- **Goal of the exercise**
When you reach the line containing "1456x824 pixels." in the data below, begin returning lines exactly as written, and stop once the line containing "Task: Toggle the emoji include option" has been returned.

(Saved entries)

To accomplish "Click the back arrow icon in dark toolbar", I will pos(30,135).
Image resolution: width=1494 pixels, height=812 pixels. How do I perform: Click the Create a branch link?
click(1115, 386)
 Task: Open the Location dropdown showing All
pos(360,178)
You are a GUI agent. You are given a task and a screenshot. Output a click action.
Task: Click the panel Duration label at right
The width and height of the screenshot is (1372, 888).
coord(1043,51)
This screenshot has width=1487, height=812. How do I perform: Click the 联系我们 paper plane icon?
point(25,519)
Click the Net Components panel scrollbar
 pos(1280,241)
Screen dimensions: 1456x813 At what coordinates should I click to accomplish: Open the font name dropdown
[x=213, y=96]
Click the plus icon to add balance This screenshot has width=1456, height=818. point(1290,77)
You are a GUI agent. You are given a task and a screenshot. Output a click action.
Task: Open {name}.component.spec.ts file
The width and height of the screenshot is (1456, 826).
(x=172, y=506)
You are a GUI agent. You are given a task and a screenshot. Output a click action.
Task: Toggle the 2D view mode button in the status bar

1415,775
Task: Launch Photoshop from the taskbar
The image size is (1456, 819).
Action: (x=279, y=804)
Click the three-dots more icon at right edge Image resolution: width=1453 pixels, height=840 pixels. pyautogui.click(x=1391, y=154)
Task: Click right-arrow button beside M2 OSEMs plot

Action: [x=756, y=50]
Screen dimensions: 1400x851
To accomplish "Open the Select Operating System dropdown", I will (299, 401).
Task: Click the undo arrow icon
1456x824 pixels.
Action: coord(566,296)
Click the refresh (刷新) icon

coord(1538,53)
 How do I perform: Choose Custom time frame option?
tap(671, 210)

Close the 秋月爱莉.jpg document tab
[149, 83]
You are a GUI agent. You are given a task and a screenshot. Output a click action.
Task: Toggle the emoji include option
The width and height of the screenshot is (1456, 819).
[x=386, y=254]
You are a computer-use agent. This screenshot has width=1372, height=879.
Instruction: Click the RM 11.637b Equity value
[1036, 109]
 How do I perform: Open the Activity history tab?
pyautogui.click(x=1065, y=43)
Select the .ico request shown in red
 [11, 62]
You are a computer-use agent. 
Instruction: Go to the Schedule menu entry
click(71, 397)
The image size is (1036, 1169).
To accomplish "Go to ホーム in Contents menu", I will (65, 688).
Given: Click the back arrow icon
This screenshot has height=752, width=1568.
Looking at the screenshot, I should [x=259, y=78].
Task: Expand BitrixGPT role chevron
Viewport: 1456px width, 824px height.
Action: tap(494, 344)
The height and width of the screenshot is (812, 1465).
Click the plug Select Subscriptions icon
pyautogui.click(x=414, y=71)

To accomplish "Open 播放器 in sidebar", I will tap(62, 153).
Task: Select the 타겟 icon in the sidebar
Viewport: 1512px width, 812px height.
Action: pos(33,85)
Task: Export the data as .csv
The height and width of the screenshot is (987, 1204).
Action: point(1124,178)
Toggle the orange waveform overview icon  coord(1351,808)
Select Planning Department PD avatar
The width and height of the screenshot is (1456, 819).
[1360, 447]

- **Expected answer**
1456x824 pixels.
Action: coord(566,296)
Click the refresh (刷新) icon

coord(1538,53)
 How do I perform: Choose Custom time frame option?
tap(671, 210)

Close the 秋月爱莉.jpg document tab
[149, 83]
You are a GUI agent. You are given a task and a screenshot. Output a click action.
Task: Toggle the emoji include option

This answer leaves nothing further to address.